→ **WHAT TO DO**
From the data, copy out every line in which the word "will" appears.
EXERCISE INPUTS: Begin
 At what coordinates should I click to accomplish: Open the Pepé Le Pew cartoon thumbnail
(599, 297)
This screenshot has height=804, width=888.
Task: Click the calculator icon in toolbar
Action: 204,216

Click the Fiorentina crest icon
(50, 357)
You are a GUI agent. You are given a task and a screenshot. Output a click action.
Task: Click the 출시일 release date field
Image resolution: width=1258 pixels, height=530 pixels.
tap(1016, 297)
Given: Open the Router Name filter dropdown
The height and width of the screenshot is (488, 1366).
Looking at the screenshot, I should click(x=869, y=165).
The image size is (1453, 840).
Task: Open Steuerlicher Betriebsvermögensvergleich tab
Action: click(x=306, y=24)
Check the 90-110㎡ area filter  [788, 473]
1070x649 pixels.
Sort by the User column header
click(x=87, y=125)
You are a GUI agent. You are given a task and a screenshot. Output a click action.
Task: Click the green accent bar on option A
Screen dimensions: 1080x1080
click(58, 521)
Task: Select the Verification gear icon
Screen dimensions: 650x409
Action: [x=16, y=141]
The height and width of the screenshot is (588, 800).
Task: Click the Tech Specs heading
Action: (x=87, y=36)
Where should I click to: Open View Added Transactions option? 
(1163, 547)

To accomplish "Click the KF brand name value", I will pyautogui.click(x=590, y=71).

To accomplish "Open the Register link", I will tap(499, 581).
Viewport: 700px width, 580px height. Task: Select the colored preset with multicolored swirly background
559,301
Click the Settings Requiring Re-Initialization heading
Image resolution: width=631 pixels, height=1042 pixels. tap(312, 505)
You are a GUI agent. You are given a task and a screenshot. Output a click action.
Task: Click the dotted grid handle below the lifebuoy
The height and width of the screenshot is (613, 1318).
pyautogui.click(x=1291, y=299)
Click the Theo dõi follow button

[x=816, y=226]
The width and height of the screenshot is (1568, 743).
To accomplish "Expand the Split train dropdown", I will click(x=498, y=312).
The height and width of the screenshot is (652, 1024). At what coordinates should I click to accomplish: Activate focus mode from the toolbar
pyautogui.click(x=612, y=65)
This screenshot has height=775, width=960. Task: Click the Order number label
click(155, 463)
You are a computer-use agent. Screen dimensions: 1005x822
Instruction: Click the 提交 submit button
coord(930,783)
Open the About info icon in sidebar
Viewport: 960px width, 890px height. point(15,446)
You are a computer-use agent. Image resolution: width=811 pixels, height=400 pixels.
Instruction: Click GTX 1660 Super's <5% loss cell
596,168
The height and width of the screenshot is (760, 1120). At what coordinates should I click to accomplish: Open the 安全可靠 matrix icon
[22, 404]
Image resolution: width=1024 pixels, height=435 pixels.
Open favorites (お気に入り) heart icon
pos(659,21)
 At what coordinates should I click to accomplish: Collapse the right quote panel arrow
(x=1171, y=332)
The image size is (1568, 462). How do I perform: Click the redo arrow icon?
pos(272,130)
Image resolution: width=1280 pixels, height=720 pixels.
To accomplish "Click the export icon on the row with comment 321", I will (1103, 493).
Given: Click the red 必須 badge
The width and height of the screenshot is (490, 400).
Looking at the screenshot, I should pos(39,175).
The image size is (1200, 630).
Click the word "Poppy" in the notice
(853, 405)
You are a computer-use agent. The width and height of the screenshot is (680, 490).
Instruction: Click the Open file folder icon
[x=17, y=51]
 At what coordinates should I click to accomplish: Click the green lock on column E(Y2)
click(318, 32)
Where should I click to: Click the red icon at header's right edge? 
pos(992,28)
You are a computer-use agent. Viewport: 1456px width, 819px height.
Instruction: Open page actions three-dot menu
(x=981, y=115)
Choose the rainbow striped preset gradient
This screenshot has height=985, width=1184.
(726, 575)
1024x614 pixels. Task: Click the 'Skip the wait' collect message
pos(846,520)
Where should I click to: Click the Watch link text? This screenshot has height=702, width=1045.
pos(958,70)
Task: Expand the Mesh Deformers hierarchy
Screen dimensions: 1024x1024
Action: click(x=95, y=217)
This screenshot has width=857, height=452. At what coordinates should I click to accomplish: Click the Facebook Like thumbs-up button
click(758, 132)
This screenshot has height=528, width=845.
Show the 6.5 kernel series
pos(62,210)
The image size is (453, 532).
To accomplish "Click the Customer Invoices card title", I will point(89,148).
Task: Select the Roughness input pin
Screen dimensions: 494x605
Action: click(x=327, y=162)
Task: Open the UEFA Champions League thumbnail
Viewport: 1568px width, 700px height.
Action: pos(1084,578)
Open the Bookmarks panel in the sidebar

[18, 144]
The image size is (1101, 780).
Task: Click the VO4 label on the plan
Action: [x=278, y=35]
EXERCISE INPUTS: End
→ **REPLY**
To accomplish "Click the KF brand name value", I will pyautogui.click(x=590, y=71).
To accomplish "Open the Register link", I will tap(499, 581).
To accomplish "Expand the Split train dropdown", I will click(x=498, y=312).
To accomplish "Click the export icon on the row with comment 321", I will (1103, 493).
To accomplish "Click the Customer Invoices card title", I will point(89,148).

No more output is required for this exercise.